From a clinical, ethical, moral, medical and public health perspective, the arbitrator in the case and Commissioner Manfred do not have a choice to make—best practices and even a modest amount of compassion dictates that they send Hamilton to rehab. The only lens through which a decision to suspend this man for a year makes sense is one which values salary caps and wins above replacement over humanity. Josh Hamilton is a sick man who wants and needs treatment—a man who Major League Baseball was all too willing to support when he was winning AL MVPs and jacking 4 home runs in a single game, but whose health they’ve suddenly become ambivalent about now that his bat has lost some of its pop and his body has started to break down. To do anything other than send Hamilton to drug and alcohol treatment is to leave him in Death Valley with nothing more than a compass and a jug of water and hope he finds his way home.

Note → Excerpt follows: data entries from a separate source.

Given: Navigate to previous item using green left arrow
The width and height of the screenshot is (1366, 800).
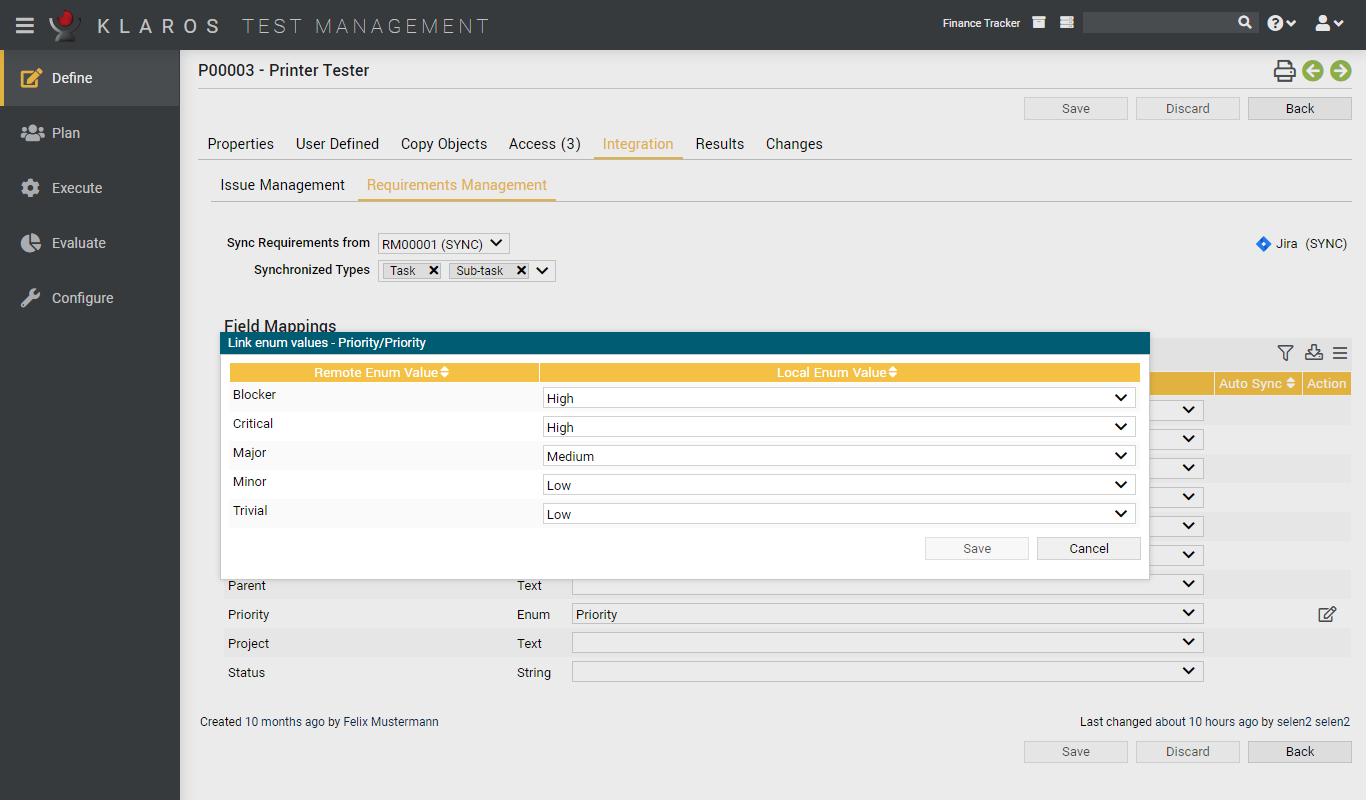Looking at the screenshot, I should [x=1313, y=71].
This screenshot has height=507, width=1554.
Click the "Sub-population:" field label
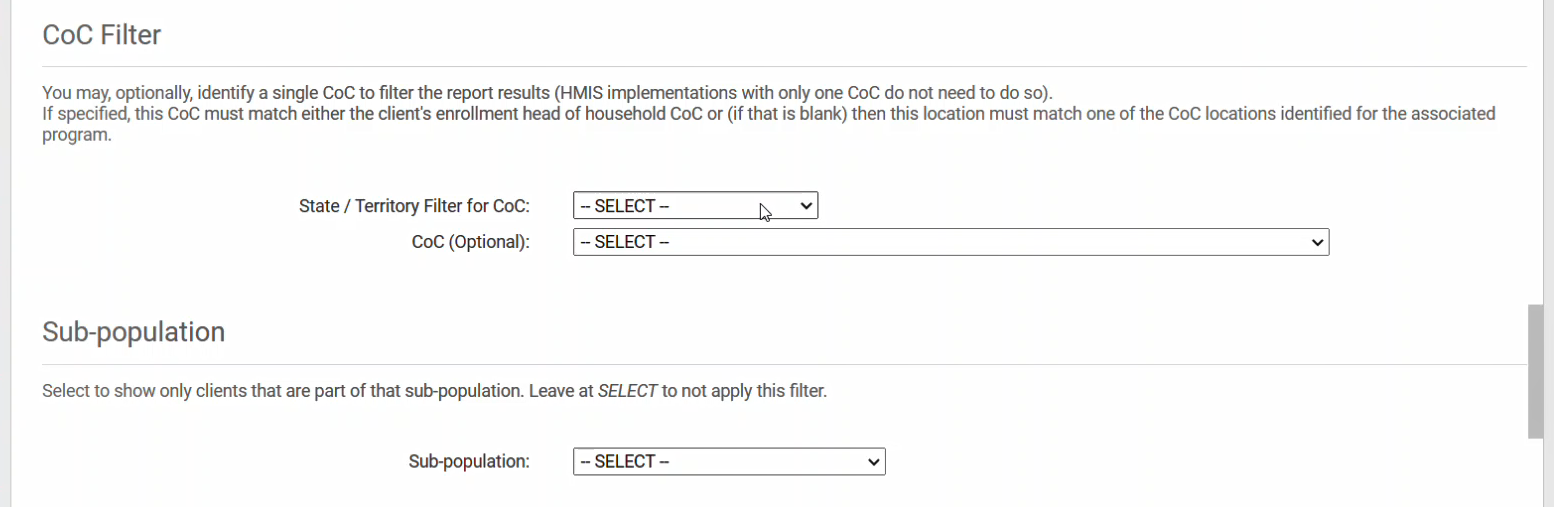(x=469, y=461)
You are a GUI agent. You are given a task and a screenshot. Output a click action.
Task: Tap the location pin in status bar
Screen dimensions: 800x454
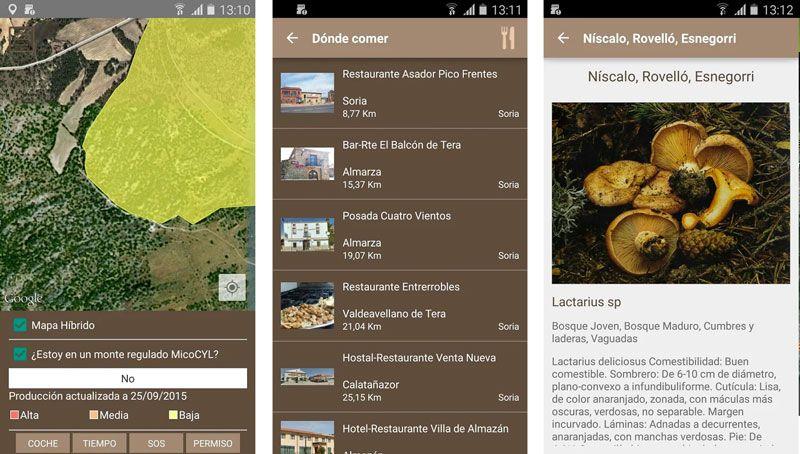(10, 9)
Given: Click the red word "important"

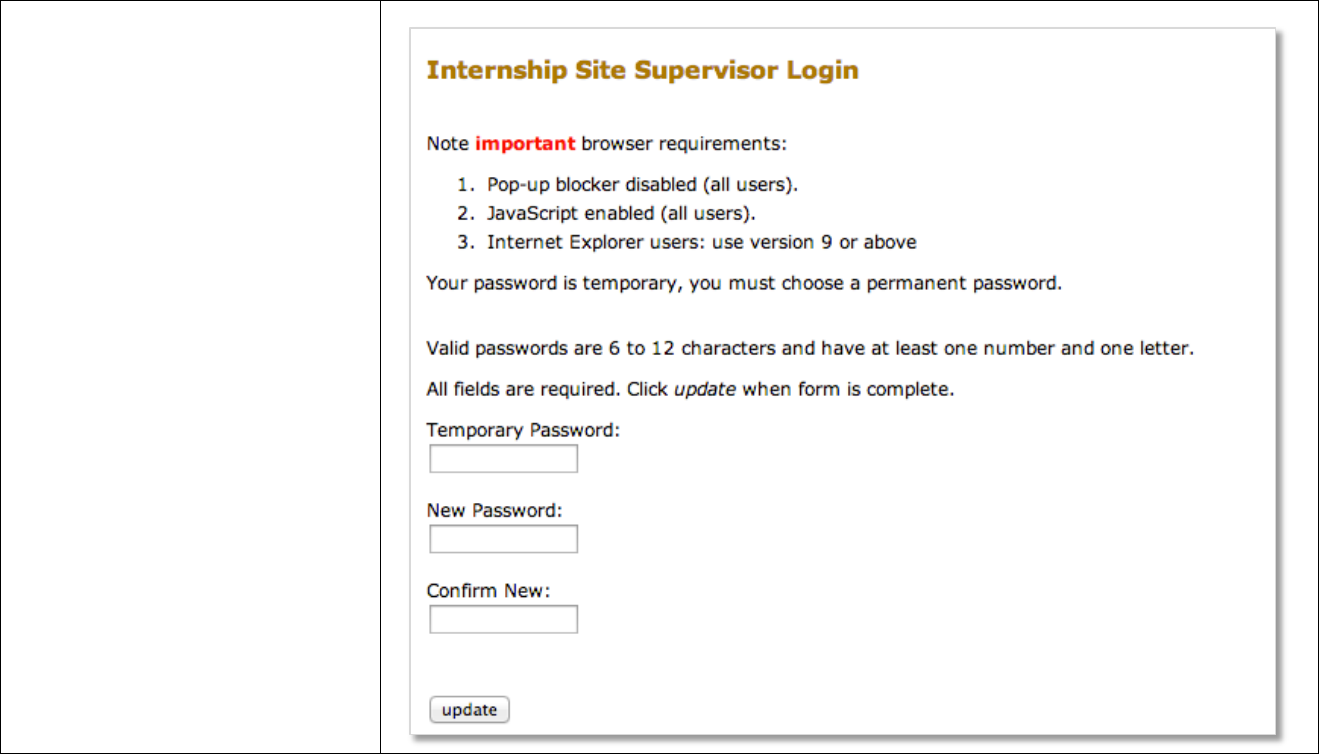Looking at the screenshot, I should point(525,143).
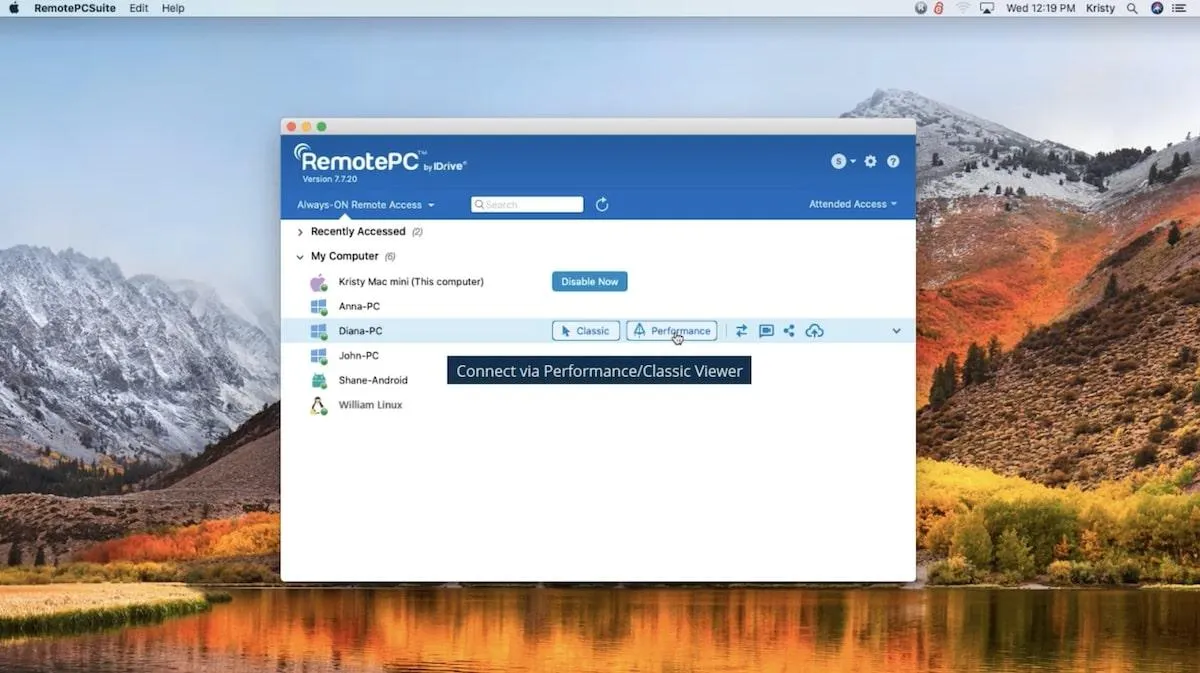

I am not a baseball player or MLB executive. I could no more hit a curveball or manage a farm system than I could eat 50 eggs or successfully run for Congress. What I am is a recovering addict and alcoholic who has, through some mixture of dumb luck and providence, managed to go 6 years without getting myself high or drunk. I am also a social worker who has worked in halfway houses and treatment clinics with men and women like myself—and like Josh Hamilton—who fight every day against a disease which tries to kill us by convincing us it’s not there. And, I can tell you that the story in which baseball suspends Josh Hamilton for a year is not likely to end well. The fact that each one of Hamilton’s relapses came in January or February is not some astrological accident. They happened then in large part because it is the time of year that is farthest from the sport that gives his life purpose and fills his days with activity. These relapses happened during down time. The same sort of down time that led Hamilton to begin abusing drugs and alcohol 14 years ago; the same sort of down time which baseball could be foisting on him in the pursuit of $25 million and some cap space. The sort of down time that could kill him.